Wednesday, August 1, 2012

"The most obnoxious thing in the history of obnoxious things"


I'd M Thfft Able - Hangin' Flaccid Like a Wet Lilac
Friends and Relatives Records


I'd M Thfft Able (nee Skott Spear of Windham, Maine) is obnoxious. If your friend was this obnoxious, you would flick his ears. If your kid was this obnoxious, you would make him sit on the stairs for a timeout. And then flick his ears. Throughout Hangin' Flaccid Like a Wet Lilac I was compelled to throw down my headphones and walk away, but what cancelled out such witless frustration was a desire to hear something that would top the something that I had just declared "the most obnoxious thing I have heard on this cassette thus far." Then, once I heard this something that I had deemed the new "most obnoxious thing I have heard on this cassette thus far" there was a stiff yearning to hear another "most obnoxious thing I have heard on this cassette thus far" something. The cumulative effect of all this would be the certification of Hangin' Flaccid Like a Wet Lilac as "the most obnoxious thing in the history of obnoxious things."

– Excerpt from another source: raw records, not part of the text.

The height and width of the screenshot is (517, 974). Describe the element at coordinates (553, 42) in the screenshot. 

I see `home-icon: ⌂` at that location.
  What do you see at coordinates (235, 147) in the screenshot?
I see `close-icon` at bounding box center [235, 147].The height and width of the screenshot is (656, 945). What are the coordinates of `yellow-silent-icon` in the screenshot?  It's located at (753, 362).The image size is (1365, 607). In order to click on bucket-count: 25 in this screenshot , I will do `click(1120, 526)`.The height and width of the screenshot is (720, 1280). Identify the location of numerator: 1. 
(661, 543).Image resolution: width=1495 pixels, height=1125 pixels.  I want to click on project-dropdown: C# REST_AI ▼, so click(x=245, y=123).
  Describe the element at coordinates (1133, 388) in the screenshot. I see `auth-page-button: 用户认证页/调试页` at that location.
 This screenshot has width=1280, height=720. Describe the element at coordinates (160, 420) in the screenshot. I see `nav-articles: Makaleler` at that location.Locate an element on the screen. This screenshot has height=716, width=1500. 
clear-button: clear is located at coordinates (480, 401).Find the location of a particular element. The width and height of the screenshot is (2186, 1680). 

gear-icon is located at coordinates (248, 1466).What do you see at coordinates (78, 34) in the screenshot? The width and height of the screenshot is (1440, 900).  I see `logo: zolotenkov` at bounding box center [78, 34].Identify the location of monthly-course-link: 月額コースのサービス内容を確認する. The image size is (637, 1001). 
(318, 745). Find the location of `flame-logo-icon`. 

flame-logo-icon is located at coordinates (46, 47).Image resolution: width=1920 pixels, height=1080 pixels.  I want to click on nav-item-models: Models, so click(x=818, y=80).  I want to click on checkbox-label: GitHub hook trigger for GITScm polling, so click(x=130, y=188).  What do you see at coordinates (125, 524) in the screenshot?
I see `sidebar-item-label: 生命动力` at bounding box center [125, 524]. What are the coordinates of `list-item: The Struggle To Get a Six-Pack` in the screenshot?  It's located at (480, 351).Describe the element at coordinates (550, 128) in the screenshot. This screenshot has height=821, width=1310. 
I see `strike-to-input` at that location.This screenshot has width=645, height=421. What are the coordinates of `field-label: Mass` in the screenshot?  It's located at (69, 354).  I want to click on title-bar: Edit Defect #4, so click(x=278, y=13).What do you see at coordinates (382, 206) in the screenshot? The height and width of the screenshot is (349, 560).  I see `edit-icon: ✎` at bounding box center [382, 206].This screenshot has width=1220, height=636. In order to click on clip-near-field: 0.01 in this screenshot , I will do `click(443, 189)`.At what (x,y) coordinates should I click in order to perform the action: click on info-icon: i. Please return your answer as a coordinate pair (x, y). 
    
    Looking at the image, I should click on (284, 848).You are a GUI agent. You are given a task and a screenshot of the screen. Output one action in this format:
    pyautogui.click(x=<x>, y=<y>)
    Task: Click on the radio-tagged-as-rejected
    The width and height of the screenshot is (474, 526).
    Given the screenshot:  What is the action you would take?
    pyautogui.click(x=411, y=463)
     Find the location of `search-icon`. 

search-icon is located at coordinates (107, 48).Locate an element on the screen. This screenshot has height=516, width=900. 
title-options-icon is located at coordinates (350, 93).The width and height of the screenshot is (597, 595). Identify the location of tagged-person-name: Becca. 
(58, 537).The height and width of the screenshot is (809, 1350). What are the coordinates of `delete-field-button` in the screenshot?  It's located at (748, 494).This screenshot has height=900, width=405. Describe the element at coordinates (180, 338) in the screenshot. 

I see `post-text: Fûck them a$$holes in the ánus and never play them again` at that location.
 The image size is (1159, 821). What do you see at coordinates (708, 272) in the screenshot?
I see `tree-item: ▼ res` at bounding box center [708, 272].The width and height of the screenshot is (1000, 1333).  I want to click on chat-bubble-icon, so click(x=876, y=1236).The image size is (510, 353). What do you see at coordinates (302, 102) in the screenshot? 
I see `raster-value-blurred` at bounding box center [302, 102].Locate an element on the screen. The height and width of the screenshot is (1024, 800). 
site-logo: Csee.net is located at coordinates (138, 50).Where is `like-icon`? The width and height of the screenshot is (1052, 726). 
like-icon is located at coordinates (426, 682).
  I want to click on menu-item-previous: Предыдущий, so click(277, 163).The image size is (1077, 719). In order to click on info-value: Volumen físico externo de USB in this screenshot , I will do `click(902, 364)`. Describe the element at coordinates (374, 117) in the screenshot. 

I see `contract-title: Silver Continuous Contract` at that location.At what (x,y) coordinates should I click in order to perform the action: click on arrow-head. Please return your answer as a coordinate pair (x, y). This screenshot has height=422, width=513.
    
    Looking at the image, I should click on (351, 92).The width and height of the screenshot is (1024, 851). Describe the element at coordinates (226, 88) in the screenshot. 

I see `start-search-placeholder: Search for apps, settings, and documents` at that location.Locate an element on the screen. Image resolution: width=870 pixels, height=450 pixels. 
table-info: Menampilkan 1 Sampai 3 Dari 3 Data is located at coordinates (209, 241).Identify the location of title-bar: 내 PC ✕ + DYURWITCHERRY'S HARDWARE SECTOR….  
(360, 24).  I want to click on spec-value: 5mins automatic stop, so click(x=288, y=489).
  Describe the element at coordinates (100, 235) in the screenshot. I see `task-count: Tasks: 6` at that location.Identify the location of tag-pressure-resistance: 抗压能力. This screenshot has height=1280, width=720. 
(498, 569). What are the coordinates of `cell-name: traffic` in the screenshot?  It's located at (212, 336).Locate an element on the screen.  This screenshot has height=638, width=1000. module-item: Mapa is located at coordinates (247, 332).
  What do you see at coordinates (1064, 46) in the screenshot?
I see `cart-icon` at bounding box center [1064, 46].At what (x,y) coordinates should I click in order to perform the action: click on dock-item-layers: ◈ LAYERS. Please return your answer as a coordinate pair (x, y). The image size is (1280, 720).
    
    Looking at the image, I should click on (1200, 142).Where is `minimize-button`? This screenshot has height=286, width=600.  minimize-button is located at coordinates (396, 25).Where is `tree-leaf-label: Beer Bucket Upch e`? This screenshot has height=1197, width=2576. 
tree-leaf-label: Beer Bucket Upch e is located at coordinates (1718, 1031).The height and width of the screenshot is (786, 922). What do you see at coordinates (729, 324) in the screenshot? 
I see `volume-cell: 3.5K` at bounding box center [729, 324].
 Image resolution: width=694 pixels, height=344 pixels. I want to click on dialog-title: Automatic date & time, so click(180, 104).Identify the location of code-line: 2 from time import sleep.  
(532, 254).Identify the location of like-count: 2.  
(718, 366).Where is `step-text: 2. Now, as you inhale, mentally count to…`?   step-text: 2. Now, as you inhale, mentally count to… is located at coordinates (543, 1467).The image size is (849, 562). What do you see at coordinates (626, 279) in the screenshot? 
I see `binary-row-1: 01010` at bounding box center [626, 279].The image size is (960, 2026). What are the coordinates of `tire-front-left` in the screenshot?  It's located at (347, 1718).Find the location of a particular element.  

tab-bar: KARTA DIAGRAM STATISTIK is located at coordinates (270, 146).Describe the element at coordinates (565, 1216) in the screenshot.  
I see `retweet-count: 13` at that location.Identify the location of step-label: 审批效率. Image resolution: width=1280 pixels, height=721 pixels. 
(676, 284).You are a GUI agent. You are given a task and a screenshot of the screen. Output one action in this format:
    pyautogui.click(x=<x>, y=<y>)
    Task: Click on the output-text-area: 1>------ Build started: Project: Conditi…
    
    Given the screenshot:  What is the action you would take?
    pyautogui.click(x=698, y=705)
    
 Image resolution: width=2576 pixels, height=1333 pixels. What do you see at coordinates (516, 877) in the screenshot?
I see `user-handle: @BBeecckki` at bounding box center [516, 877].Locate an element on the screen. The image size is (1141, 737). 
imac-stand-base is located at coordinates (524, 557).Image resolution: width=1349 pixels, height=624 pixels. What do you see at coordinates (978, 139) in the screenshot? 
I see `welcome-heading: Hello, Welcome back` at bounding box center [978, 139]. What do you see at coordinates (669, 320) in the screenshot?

Opener "This Dusty Erection Lay'midst Peacock Feathers" sounds like someone is flipping through AM stations on a boom box with one blown speaker and nearby lightning is breaking up the signal with crackling static and oh yeah, the boom box is falling down a flight of stairs. Layered over this is what may be the chorus from a song, a deep country song judging by the vocalist's obnoxious twang. "Don't pick the feathers off a peacock," he pleads. "Torch of E-Mails" is driven by this monotone, single-voice chant that could have been done by kids who heard a Gregorian chant, rolled down a steep hill, ate a bunch of cupcakes, and then playfully approximated the chant on a tape recorder, complete with vulgarities.

The song titles—"Pplleeaassiinngg Eenneerrggiieess," "WBLM Always Invisbly Thru Y'chests, Portland"—remind me of Google Chat conversations where participants are in such an I-need-to-quickly-make-my-point frenzy their messages are littered with typos and weird misspellings and indecipherable nonsense.

Recommended—but only if you have no qualms about flicking ears.